Assignment.
All the data must be output exactly as given.

Listed records.

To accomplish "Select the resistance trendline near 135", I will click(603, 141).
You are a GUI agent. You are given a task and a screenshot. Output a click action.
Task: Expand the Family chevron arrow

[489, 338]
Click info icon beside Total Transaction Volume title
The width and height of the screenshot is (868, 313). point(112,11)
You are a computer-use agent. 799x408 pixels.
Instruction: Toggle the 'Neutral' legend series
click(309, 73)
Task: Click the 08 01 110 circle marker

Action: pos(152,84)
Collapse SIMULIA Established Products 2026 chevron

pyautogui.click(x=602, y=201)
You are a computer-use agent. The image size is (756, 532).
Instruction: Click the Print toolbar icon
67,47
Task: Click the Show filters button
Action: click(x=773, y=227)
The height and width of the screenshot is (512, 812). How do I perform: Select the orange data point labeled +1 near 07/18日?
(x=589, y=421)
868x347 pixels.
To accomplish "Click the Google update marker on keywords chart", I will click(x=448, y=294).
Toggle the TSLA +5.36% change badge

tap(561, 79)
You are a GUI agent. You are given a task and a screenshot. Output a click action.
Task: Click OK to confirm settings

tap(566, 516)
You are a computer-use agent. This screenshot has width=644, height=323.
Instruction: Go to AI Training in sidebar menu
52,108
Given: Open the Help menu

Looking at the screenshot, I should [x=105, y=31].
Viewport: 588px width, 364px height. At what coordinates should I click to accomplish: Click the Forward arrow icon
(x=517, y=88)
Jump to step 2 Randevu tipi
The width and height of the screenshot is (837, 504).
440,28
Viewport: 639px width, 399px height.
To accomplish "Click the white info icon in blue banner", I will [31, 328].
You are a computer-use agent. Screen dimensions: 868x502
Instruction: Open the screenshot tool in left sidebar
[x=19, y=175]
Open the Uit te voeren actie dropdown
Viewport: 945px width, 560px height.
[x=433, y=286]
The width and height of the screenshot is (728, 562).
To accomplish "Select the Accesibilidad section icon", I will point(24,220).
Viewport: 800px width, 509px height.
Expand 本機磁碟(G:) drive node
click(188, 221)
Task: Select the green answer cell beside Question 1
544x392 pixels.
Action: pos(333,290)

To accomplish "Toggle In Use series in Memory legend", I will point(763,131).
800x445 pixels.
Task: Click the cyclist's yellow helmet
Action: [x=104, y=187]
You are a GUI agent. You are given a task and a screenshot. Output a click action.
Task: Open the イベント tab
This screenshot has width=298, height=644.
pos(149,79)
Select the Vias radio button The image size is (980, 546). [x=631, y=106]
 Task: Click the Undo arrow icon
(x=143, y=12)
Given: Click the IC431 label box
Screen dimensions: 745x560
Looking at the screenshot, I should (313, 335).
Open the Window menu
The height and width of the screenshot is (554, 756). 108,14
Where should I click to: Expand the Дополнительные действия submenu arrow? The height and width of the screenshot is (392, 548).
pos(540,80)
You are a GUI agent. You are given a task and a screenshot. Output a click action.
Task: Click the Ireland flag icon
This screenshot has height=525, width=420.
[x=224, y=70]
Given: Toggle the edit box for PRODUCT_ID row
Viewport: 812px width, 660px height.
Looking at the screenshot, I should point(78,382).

Exercise answer.
To accomplish "Select the resistance trendline near 135", I will click(603, 141).
You are a GUI agent. You are given a task and a screenshot. Output a click action.
Task: Expand the Family chevron arrow

[489, 338]
Click info icon beside Total Transaction Volume title
The width and height of the screenshot is (868, 313). point(112,11)
You are a computer-use agent. 799x408 pixels.
Instruction: Toggle the 'Neutral' legend series
click(309, 73)
Task: Click the 08 01 110 circle marker

Action: pos(152,84)
Collapse SIMULIA Established Products 2026 chevron

pyautogui.click(x=602, y=201)
You are a computer-use agent. The image size is (756, 532).
Instruction: Click the Print toolbar icon
67,47
Task: Click the Show filters button
Action: click(x=773, y=227)
The height and width of the screenshot is (512, 812). How do I perform: Select the orange data point labeled +1 near 07/18日?
(x=589, y=421)
868x347 pixels.
To accomplish "Click the Google update marker on keywords chart", I will click(x=448, y=294).
Toggle the TSLA +5.36% change badge

tap(561, 79)
You are a GUI agent. You are given a task and a screenshot. Output a click action.
Task: Click OK to confirm settings

tap(566, 516)
You are a computer-use agent. This screenshot has width=644, height=323.
Instruction: Go to AI Training in sidebar menu
52,108
Given: Open the Help menu

Looking at the screenshot, I should [x=105, y=31].
Viewport: 588px width, 364px height. At what coordinates should I click to accomplish: Click the Forward arrow icon
(x=517, y=88)
Jump to step 2 Randevu tipi
The width and height of the screenshot is (837, 504).
440,28
Viewport: 639px width, 399px height.
To accomplish "Click the white info icon in blue banner", I will [31, 328].
You are a computer-use agent. Screen dimensions: 868x502
Instruction: Open the screenshot tool in left sidebar
[x=19, y=175]
Open the Uit te voeren actie dropdown
Viewport: 945px width, 560px height.
[x=433, y=286]
The width and height of the screenshot is (728, 562).
To accomplish "Select the Accesibilidad section icon", I will point(24,220).
Viewport: 800px width, 509px height.
Expand 本機磁碟(G:) drive node
click(188, 221)
Task: Select the green answer cell beside Question 1
544x392 pixels.
Action: pos(333,290)

To accomplish "Toggle In Use series in Memory legend", I will point(763,131).
800x445 pixels.
Task: Click the cyclist's yellow helmet
Action: [x=104, y=187]
You are a GUI agent. You are given a task and a screenshot. Output a click action.
Task: Open the イベント tab
This screenshot has width=298, height=644.
pos(149,79)
Select the Vias radio button The image size is (980, 546). [x=631, y=106]
 Task: Click the Undo arrow icon
(x=143, y=12)
Given: Click the IC431 label box
Screen dimensions: 745x560
Looking at the screenshot, I should (313, 335).
Open the Window menu
The height and width of the screenshot is (554, 756). 108,14
Where should I click to: Expand the Дополнительные действия submenu arrow? The height and width of the screenshot is (392, 548).
pos(540,80)
You are a GUI agent. You are given a task and a screenshot. Output a click action.
Task: Click the Ireland flag icon
This screenshot has height=525, width=420.
[x=224, y=70]
Given: Toggle the edit box for PRODUCT_ID row
Viewport: 812px width, 660px height.
Looking at the screenshot, I should point(78,382).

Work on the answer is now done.